What is asked |
Can you put the lines below into a Markdown table with a "No." column numbering the rows and a "Line" column holding each line, leaving out blank lines?

## Start Available records

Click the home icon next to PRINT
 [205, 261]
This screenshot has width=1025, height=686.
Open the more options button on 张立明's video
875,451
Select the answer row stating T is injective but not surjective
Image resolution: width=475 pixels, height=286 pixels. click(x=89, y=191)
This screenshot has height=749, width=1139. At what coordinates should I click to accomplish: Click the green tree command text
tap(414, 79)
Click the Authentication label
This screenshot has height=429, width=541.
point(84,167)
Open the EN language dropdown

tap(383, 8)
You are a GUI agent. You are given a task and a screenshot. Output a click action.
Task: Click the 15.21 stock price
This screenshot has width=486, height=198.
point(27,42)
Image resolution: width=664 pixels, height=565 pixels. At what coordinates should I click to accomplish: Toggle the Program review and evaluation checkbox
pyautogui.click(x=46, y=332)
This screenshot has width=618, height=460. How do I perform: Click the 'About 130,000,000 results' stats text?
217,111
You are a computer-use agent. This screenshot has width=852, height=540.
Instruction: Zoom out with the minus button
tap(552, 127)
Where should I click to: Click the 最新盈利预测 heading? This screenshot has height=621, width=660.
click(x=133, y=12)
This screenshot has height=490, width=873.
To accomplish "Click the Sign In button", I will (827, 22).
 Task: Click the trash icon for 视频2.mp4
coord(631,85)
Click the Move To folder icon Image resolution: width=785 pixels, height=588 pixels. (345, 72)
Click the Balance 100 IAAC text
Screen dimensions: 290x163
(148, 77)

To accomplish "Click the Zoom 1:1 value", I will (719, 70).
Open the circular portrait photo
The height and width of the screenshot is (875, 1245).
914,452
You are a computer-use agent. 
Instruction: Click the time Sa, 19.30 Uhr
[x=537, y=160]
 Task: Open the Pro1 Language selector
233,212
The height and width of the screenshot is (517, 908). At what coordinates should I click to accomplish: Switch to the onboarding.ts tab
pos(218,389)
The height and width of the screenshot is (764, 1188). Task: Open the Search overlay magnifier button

## End Available records

Response for this exercise |
| No. | Line |
|---|---|
| 1 | Click the home icon next to PRINT |
| 2 |  [205, 261] |
| 3 | This screenshot has width=1025, height=686. |
| 4 | Open the more options button on 张立明's video |
| 5 | 875,451 |
| 6 | Select the answer row stating T is injective but not surjective |
| 7 | Image resolution: width=475 pixels, height=286 pixels. click(x=89, y=191) |
| 8 | This screenshot has height=749, width=1139. At what coordinates should I click to accomplish: Click the green tree command text |
| 9 | tap(414, 79) |
| 10 | Click the Authentication label |
| 11 | This screenshot has height=429, width=541. |
| 12 | point(84,167) |
| 13 | Open the EN language dropdown |
| 14 | tap(383, 8) |
| 15 | You are a GUI agent. You are given a task and a screenshot. Output a click action. |
| 16 | Task: Click the 15.21 stock price |
| 17 | This screenshot has width=486, height=198. |
| 18 | point(27,42) |
| 19 | Image resolution: width=664 pixels, height=565 pixels. At what coordinates should I click to accomplish: Toggle the Program review and evaluation checkbox |
| 20 | pyautogui.click(x=46, y=332) |
| 21 | This screenshot has width=618, height=460. How do I perform: Click the 'About 130,000,000 results' stats text? |
| 22 | 217,111 |
| 23 | You are a computer-use agent. This screenshot has width=852, height=540. |
| 24 | Instruction: Zoom out with the minus button |
| 25 | tap(552, 127) |
| 26 | Where should I click to: Click the 最新盈利预测 heading? This screenshot has height=621, width=660. |
| 27 | click(x=133, y=12) |
| 28 | This screenshot has height=490, width=873. |
| 29 | To accomplish "Click the Sign In button", I will (827, 22). |
| 30 |  Task: Click the trash icon for 视频2.mp4 |
| 31 | coord(631,85) |
| 32 | Click the Move To folder icon Image resolution: width=785 pixels, height=588 pixels. (345, 72) |
| 33 | Click the Balance 100 IAAC text |
| 34 | Screen dimensions: 290x163 |
| 35 | (148, 77) |
| 36 | To accomplish "Click the Zoom 1:1 value", I will (719, 70). |
| 37 | Open the circular portrait photo |
| 38 | The height and width of the screenshot is (875, 1245). |
| 39 | 914,452 |
| 40 | You are a computer-use agent.  |
| 41 | Instruction: Click the time Sa, 19.30 Uhr |
| 42 | [x=537, y=160] |
| 43 |  Task: Open the Pro1 Language selector |
| 44 | 233,212 |
| 45 | The height and width of the screenshot is (517, 908). At what coordinates should I click to accomplish: Switch to the onboarding.ts tab |
| 46 | pos(218,389) |
| 47 | The height and width of the screenshot is (764, 1188). Task: Open the Search overlay magnifier button |